HT scholarship programme: Confluence of Pune’s brightest young minds at award ceremony
All 32,500 deserve applause and those who made it to the winning list are students to watch out for in the immediate futureUpdated: Nov 28, 2018 15:19 IST
Girl power clearly dominated the Hindustan Times Scholarship Programme (HTSP), 2018 with with 18 girls out of 25 students from city bagging scholarships of Rs. 30,000 each.
These 25 young brilliant students from classes 5 to 9 minds from city schools were awarded the scholarships ceremoniously at an event held at Jawaharlal Nehru Memorial Hall, Camp on Tuesday. The HTSP which was launched in Pune last year, is one of the several initiative which seeks to recognise and reward the bright students from the city.
The awards were presented by prominent actor Suyash Tilak who was the chief guest at the event and other dignitaries such as Kotak Mahindra Bank Ltd’s vice president and regional sales manager Swardeep Singh, Toppr general manager (sales) Vishal Singh and Hindustan Times resident editor, Abhay Vaidya.
While 24,000 children applied for the scholarship last year, this year, the number of applicants went up to 32,500 from more than 80 schools.
The students were asked to write an essay on ‘Are we too dependent on our computers and mobile phones; if yes, how can we reduce the addiction?’
“We received an overwhelming response this year and we shortlisted 100 students who were invited to our office for an interview. We selected the top 25 students based on their essays, academic and extra-curricular achievements and their communication skills. It was very interesting to read the essays,” Vaidya said.
Tilak, regaled the students with anecdotes of how he was introduced to the mobile phone only after finishing school. “It is not important to be constantly on the phone. One must use it as a means of communication. I, in fact, use the phone not beyond four hours. If it is really important then I call the person,” said this Fergusson college alumni.
He suggested that instead of getting addicted to the internet or to the phone, students should spend time exploring new places, meet new people and develop a hobby.

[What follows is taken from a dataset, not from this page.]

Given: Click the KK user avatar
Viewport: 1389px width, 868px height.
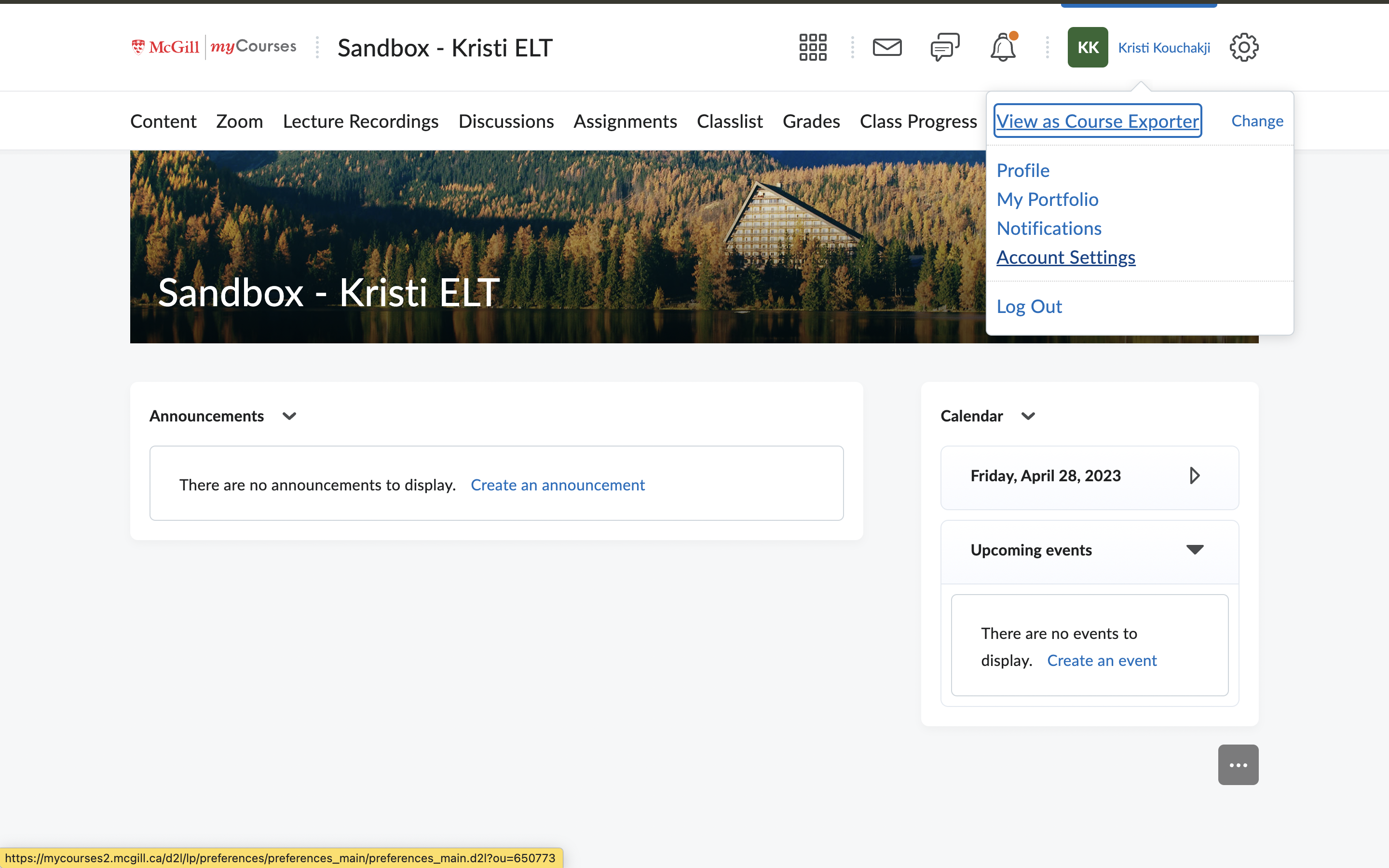Looking at the screenshot, I should [x=1087, y=47].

“Gadgets and technology are part of our daily life but we need to discipline ourselves on how much and for how long to use it. I am not completely dependent on it and I find that one wastes a a lot of time on the phone and hence I have very few apps too,” he said.
The question and answer session with Tilak proved to be very interesting with several students asking about the virtual world, gaming and social media addiction.
In his speech, Swardeep Singh, Vice President and Regional Sales Manager Kotak Mahindra Bank Ltd. observed, “This time there are many girls winning the scholarship and they are catching up fast. This is the new India.”
Heard about Nomophobia?
One of the essays by a Class 9 student spoke of terms like ‘Nomophobia’ which is fear of being without your phone. Many children in their essays agreed that technology was not bad in itself as it was a sign of progress and that one should not become slaves of technology. The children were urged not to get distracted by smartphones but to consciously engage or develop a hobby which can be pursued with passion.